BEGIN

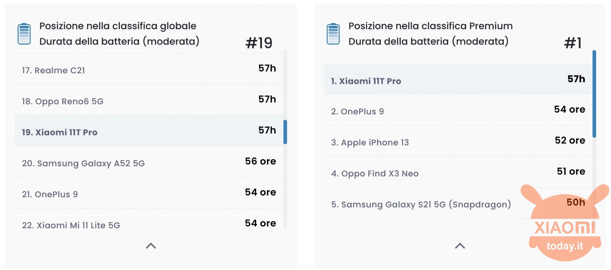The width and height of the screenshot is (611, 270).
Task: Click the battery icon in Premium ranking panel
Action: click(333, 34)
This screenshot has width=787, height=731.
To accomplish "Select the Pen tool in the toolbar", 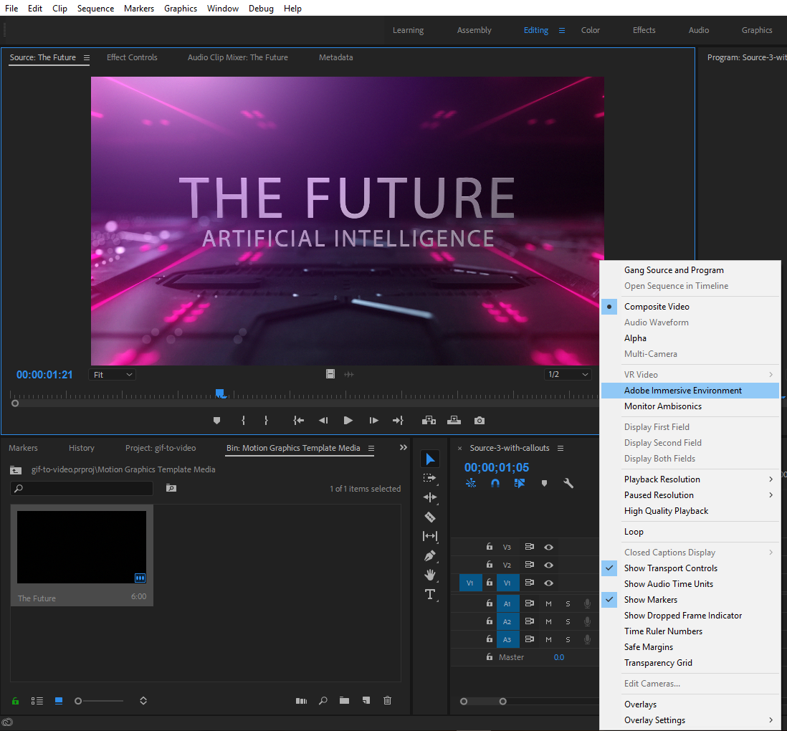I will (x=430, y=555).
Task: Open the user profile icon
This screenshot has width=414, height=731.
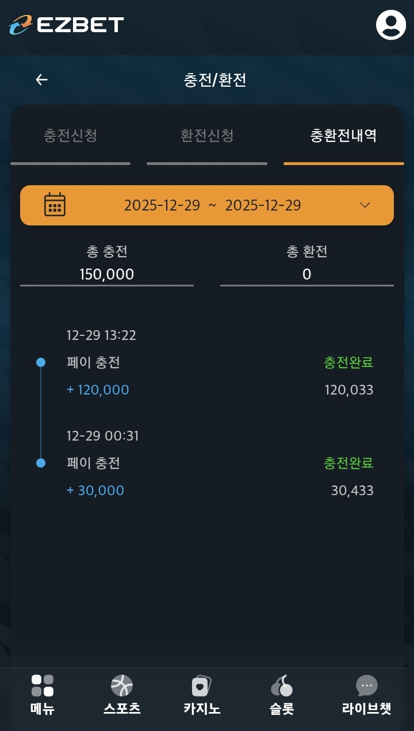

END

What is needed is a single figure, the number of lines in the entries above that contain "This".

■ **Solution**: 2